Una cura per lo stress

Il nostro organismo è quotidianamente esposto a eventi stressanti di diversa intensità, a cui deve rispondere modificando la propria omeostasi al fine di gestire al meglio queste condizioni. A tale proposito, il cervello è il principale organo capace di attuare una diversa risposta a seconda della tipologia e della durata dell’evento stressante e, come già anticipato in acluni post precedenti, è un organo dinamico che in base anche alle esperienze di vita, riesce a influenzare i processi alla base dei nostri comportamenti.

Infatti, mentre situazioni momentanee di stress possono avere effetti benefici (pensiamo a quando dobbiamo sostenere un esame e lo stress può aumentare la nostra performance), vivere esperienze avverse per lunghi periodi di tempo può avere conseguenze negative, determinando un deficit dei meccanismi di adattamento ed omeostasi. È infatti ben noto come prolungate esposizioni a stress facilitino l’insorgenza di diversi disturbi psichiatrici (come la depressione, il disturbo post-traumatico da stress o ansia) che ad oggi costituiscono uno dei principali problemi per la sanità pubblica, con un elevato impatto economico sulla società. Tali patologie, che hanno tra i comuni denominatori lo stress, sono caratterizzate da una vasta gamma di sintomi tra cui i deficit cognitivi, che non solo sono tra i primi a svilupparsi, ma sono anche i più difficili da risolvere.

Tuttavia, non tutti quando ci troviamo a dover affrontare situazioni avverse nel tempo sviluppiamo uno stato patologico. Questa particolare condizione è detta resilienza allo stress ed è dovuta all’instaurarsi di una serie di meccanismi adattativi e compensatori che permettono di mantenere la normale omeostasi nel cervello.

È quindi importante identificare e caratterizzare i meccanismi che scatenano gli effetti dello stress e come poter agire su questi, per poter migliorare la qualità della vita. A questo scopo, durante il mio periodo di dottorato nel laboratorio di Neuropsicofarmacologia e psichiatria molecolare, mi sto focalizzando sullo studio delle conseguenze dell’esposizione a stress durante la vita adulta, per valutare quali sistemi concorrono allo sviluppo dello stato patologico, così come quelli che invece possono essere alla base della resilienza allo stress, in modo da aggiungere un tassello alla ricerca che da anni viene condotta nel gruppo di ricerca presso il quale lavoro.

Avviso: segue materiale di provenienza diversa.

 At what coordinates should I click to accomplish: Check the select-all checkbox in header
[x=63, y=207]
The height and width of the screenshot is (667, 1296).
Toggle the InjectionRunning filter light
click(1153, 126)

Un punto importante del mio progetto è indirizzato all’identificazione dei meccanismi che sottendono lo sviluppo dei deficit cognitivi tipici nel contesto delle patologie psichiatriche, che rappresentano una componente importante per la funzionalitàdell’individuo e su cui i farmaci, ad oggi, non sono in grado di agire in modo efficace. La comprensione di questi meccanismi potrebbe fornirci informazioni importanti sia per il trattamento sia per la prevenzione delle patologie correlate allo stress.